Egregious Cases of Chinese Theft of
American Intellectual Property
HOUSE FOREIGN AFFAIRS COMMITTEE LEAD REPUBLICAN MICHAEL McCAUL (R-TX)
Theft of American intellectual property (IP) is a principal irritant in the
U.S.-China trade relationship. China leverages its entire legal and
regulatory system to coerce technology transfer or steal IP.
1. DuPont (Wilmington, DE)
Background: DuPont suspects its onetime Chinese partner is infringing its IP. DuPont attempts
to resolve the dispute through arbitration in China. During arbitration, Chinese authorities
launch an antitrust investigation into DuPont and raid its Shanghai office. Antitrust authorities
reportedly tell DuPont to drop its infringement case to resolve the antitrust investigation.
Takeaway: The DuPont example illustrates how China infringes patents, manipulates its IP
system, and weaponizes antitrust to coerce technology transfer.

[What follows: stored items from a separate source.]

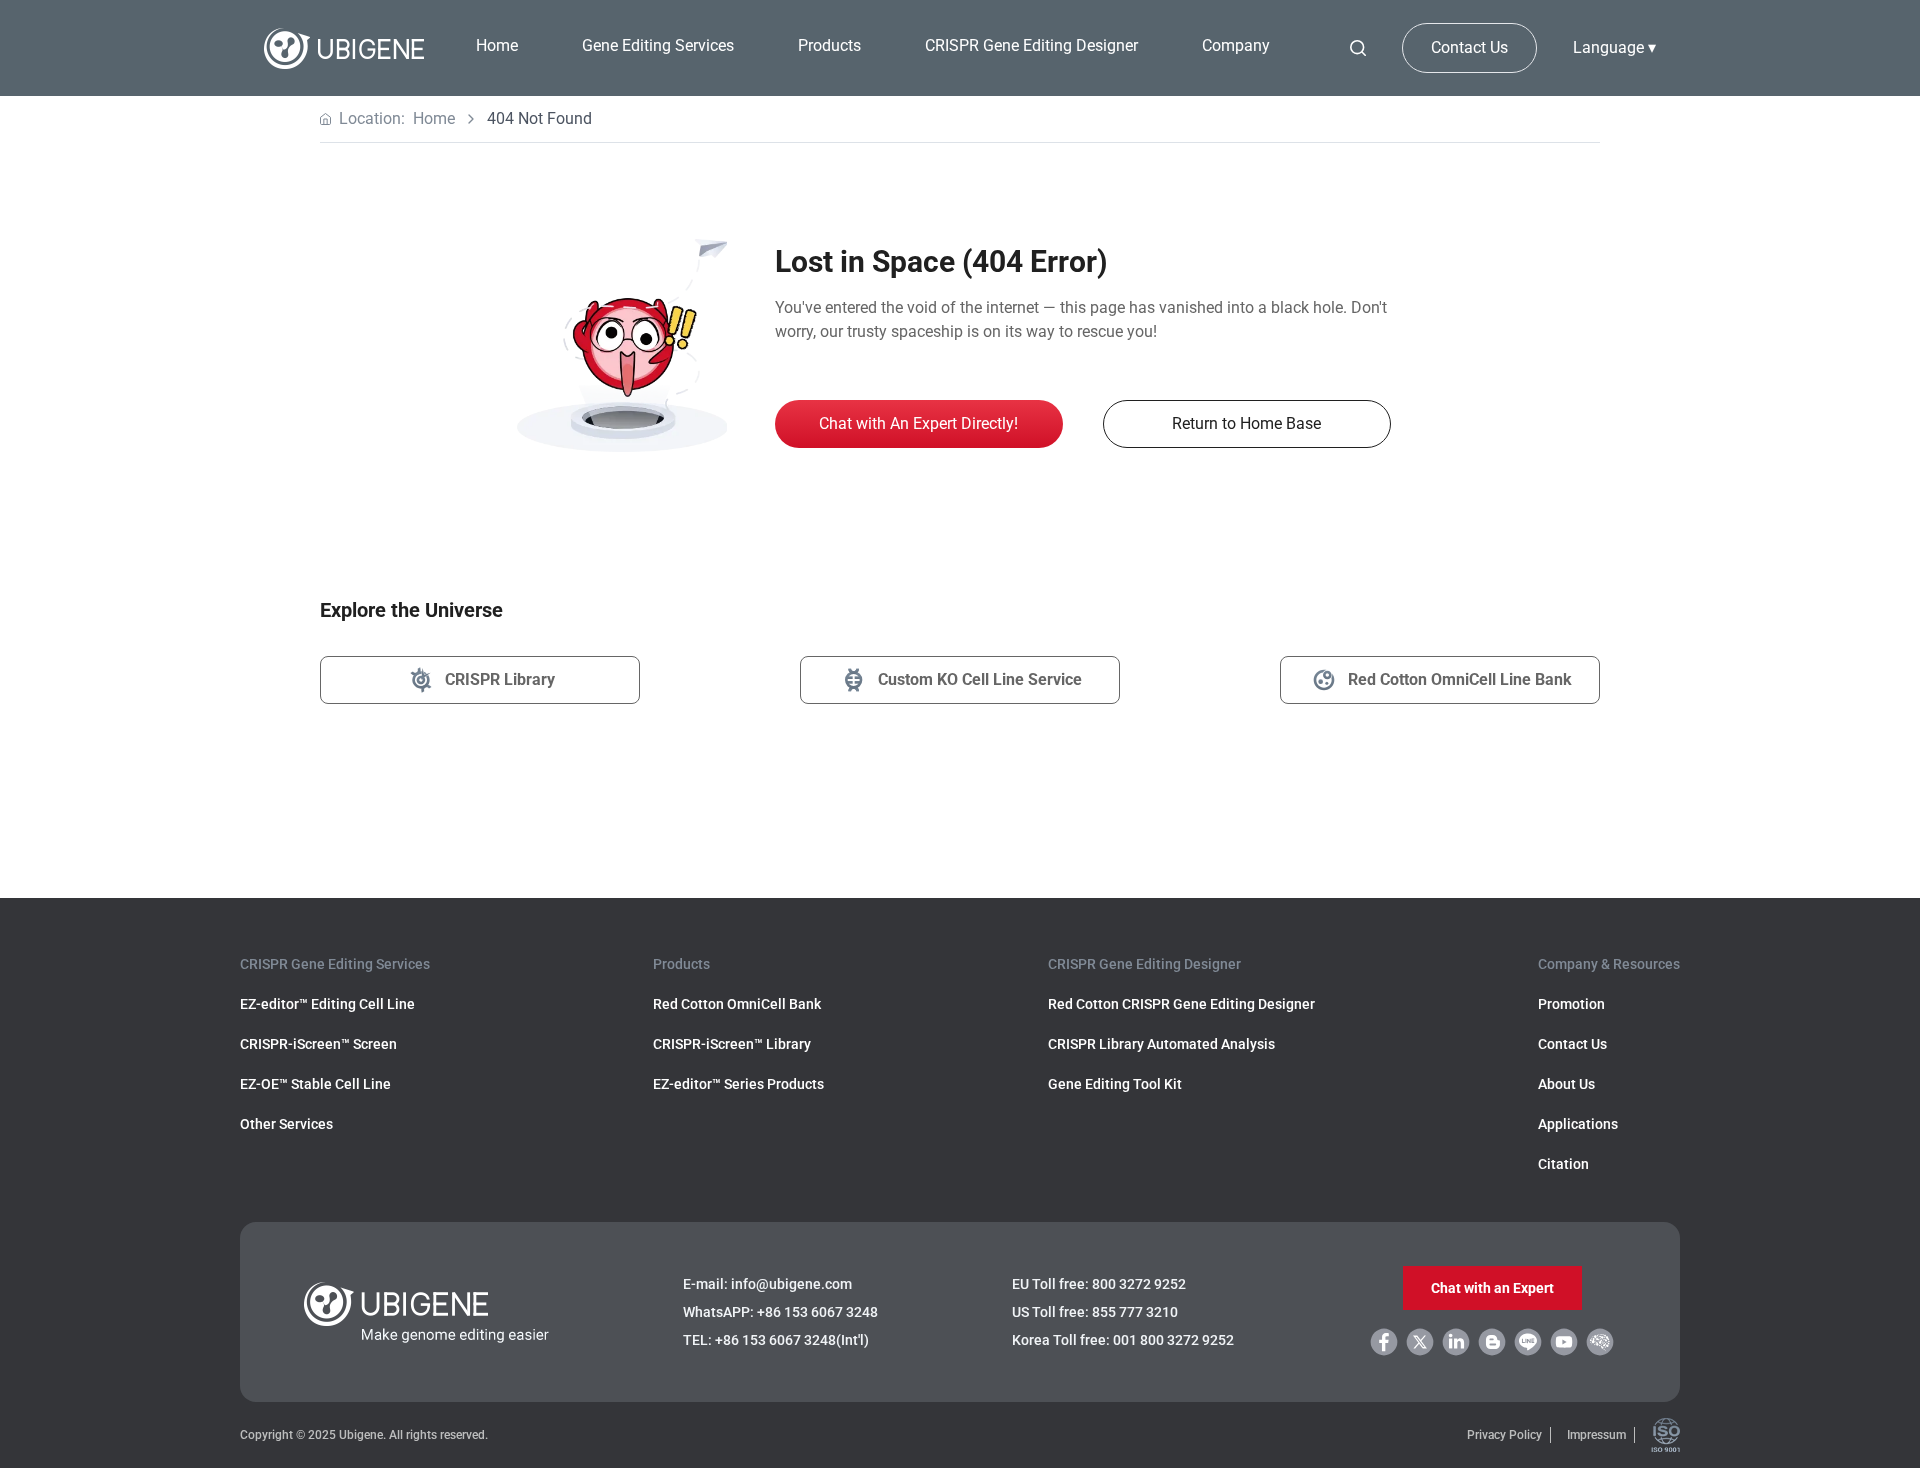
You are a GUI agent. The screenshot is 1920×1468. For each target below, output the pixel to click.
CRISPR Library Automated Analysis (1161, 1044)
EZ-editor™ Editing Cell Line (327, 1004)
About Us (1566, 1084)
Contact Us (1469, 47)
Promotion (1571, 1004)
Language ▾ (1614, 47)
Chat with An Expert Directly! (918, 423)
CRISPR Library (500, 679)
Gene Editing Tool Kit (1115, 1084)
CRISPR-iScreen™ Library (732, 1044)
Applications (1578, 1124)
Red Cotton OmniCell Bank (737, 1004)
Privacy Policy (1504, 1435)
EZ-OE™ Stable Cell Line (315, 1084)
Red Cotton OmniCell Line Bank (1460, 679)
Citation (1563, 1164)
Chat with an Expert (1492, 1288)
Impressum (1596, 1435)
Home (497, 45)
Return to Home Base (1246, 423)
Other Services (286, 1124)
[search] (1358, 48)
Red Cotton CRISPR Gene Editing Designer (1181, 1004)
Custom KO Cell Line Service (980, 679)
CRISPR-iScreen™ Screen (318, 1044)
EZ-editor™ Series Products (738, 1084)
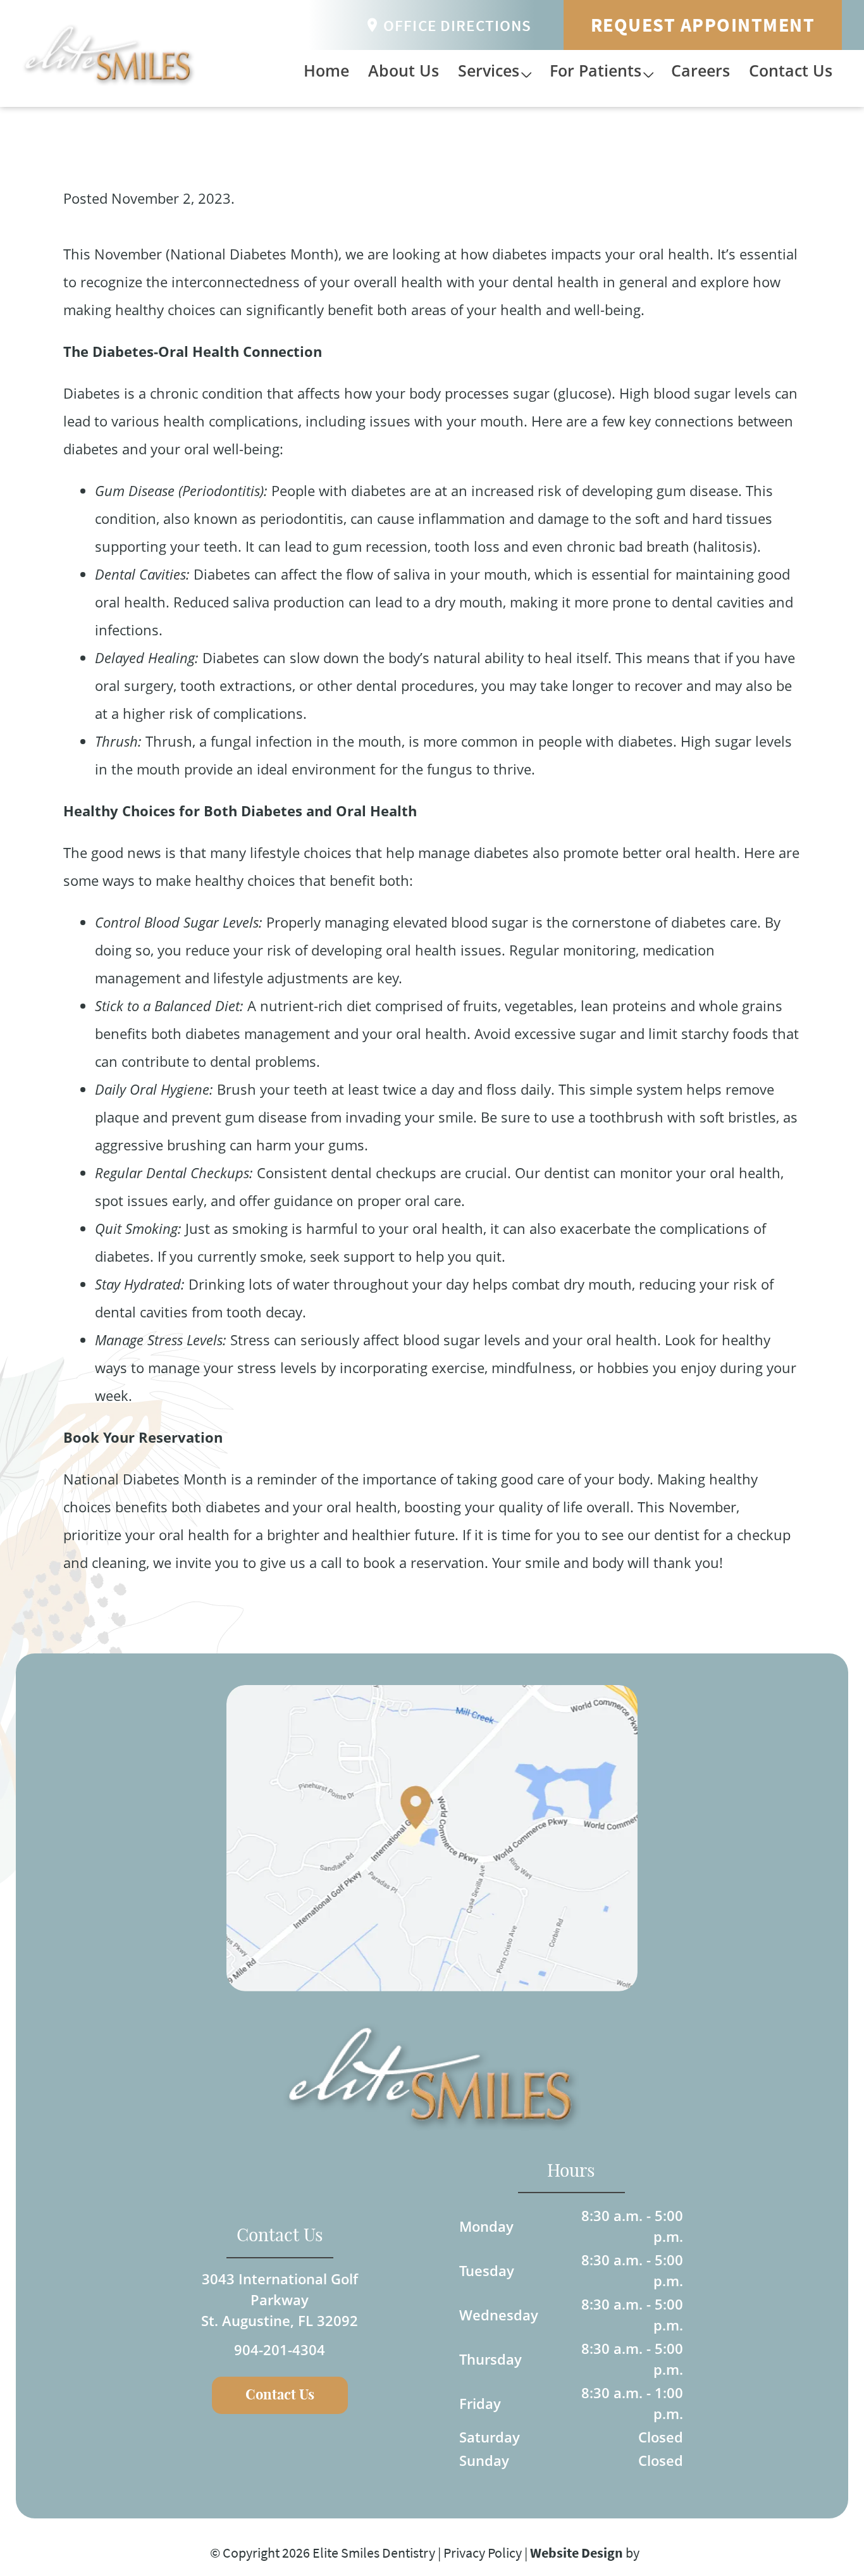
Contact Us (790, 70)
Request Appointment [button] (703, 25)
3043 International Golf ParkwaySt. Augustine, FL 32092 (279, 2299)
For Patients (595, 70)
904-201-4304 (279, 2349)
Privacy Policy (482, 2552)
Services (488, 70)
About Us (403, 70)
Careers (700, 70)
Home (326, 70)
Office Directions (457, 25)
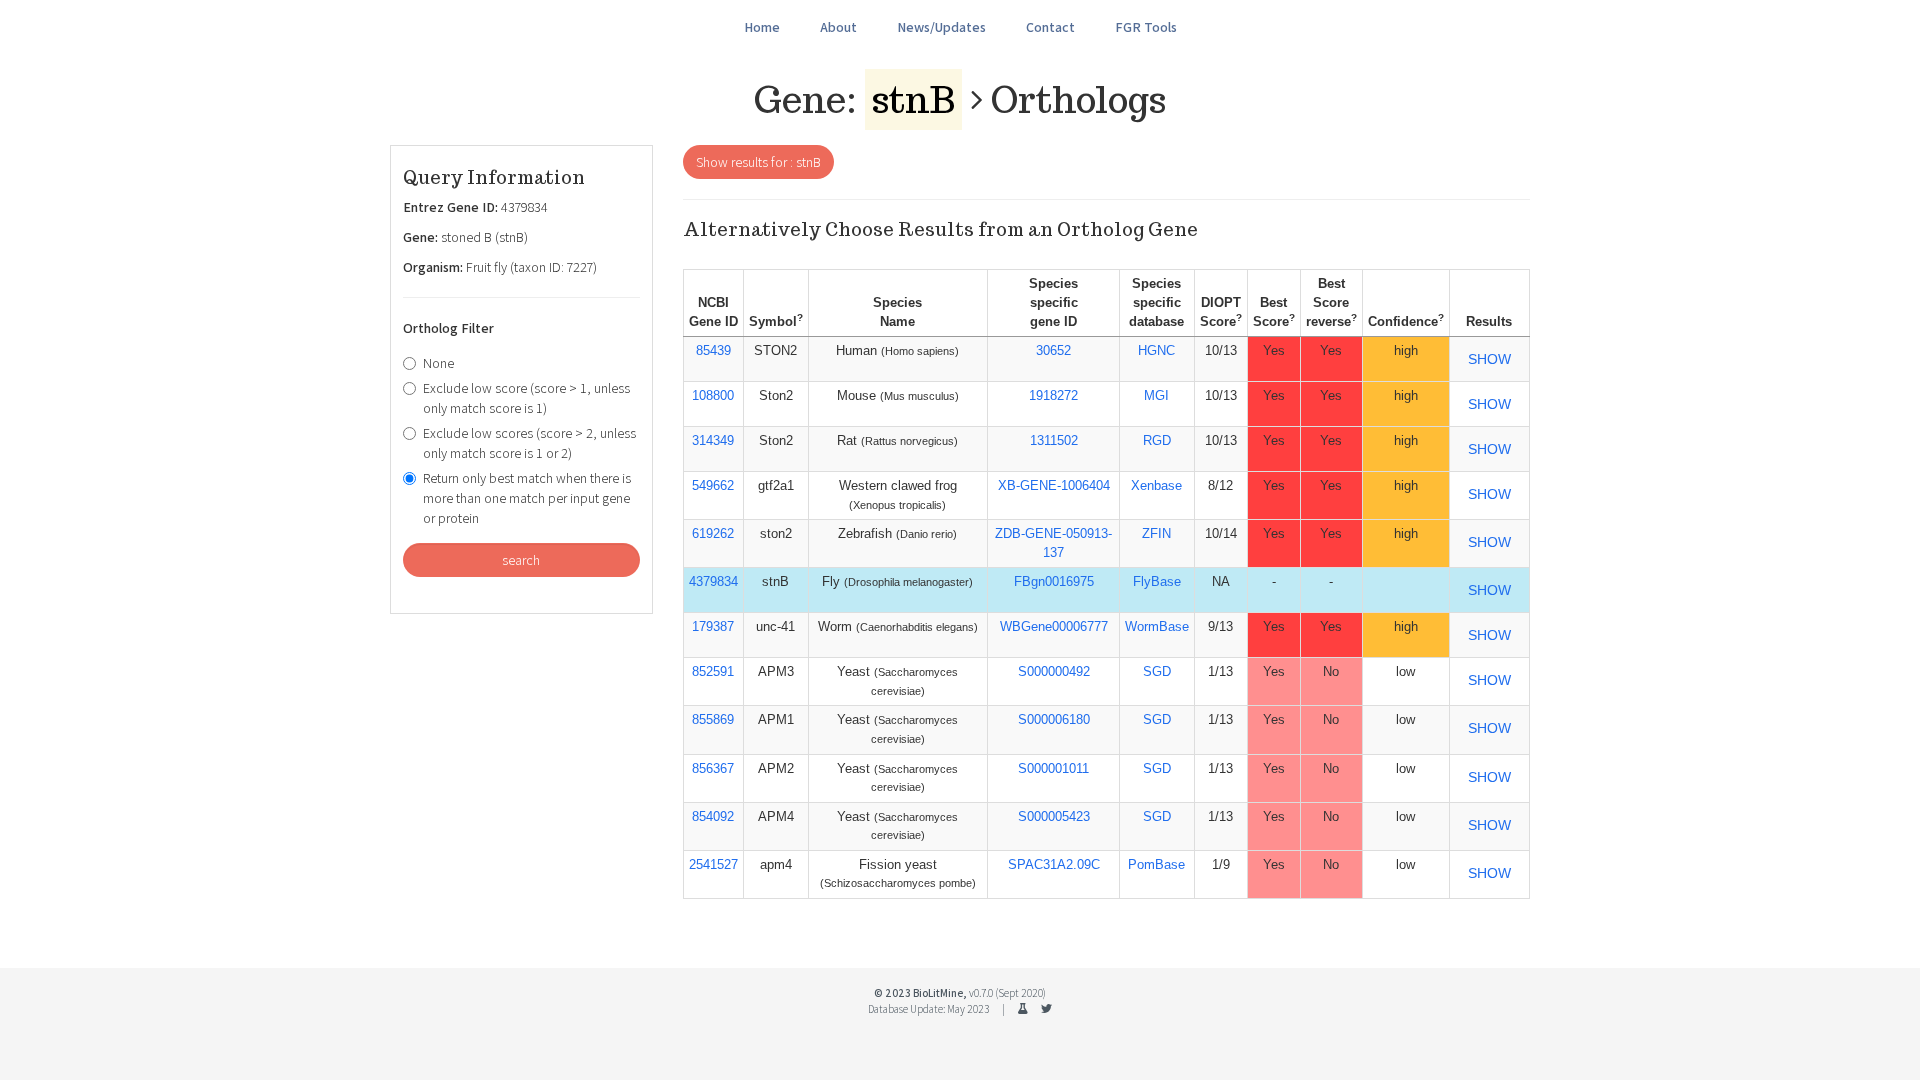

Source: WSJ: How China Systematically Pries Technology from U.S. Companies (9/26/18)
2. Micron (Meridian, ID)
Background: Micron is a world leader in dynamic random-access memory. Fujian Jinhua, a
competitor to Micron, works with employees from United Microelectronics Corporation (UMC), a
foundry that contracts for Micron, to steal Micron technology. In 2018, Fujian and UMC file a
patent infringement suit in China against Micron and receive a preliminary injunction from a
local court, blocking Micron products into China. China’s antitrust authorities then open a price
fixing investigation into Micron.
Takeaway: The Micron case is emblematic of how the Chinese government uses every legal
and regulatory lever—poaching talent, subsidies, patent infringement, antitrust, outright theft,
and the courts—to pressure individual companies to transfer technology or not pursue cases of
theft.
Source: NYT: Inside a Heist of American Chip Designs, as China Bids for Tech Power (6/22/18)
3. Akhan Semiconductor (Gurnee, IL)
Background: Akhan Semiconductor Inc. develops a near indestructible glass, using export-
controlled technologies, that can be used as a smartphone screen. It sends Huawei a prototype
to win it as a customer. Huawei allegedly breaks the terms of its contract with Akhan by
allegedly attempting to reverse engineer the product during testing and violates export
control laws.
Takeaway: China goes to great lengths to identify emerging technologies and steal know-how
and trade secrets. All companies eager to win large contracts are susceptible to such coercion.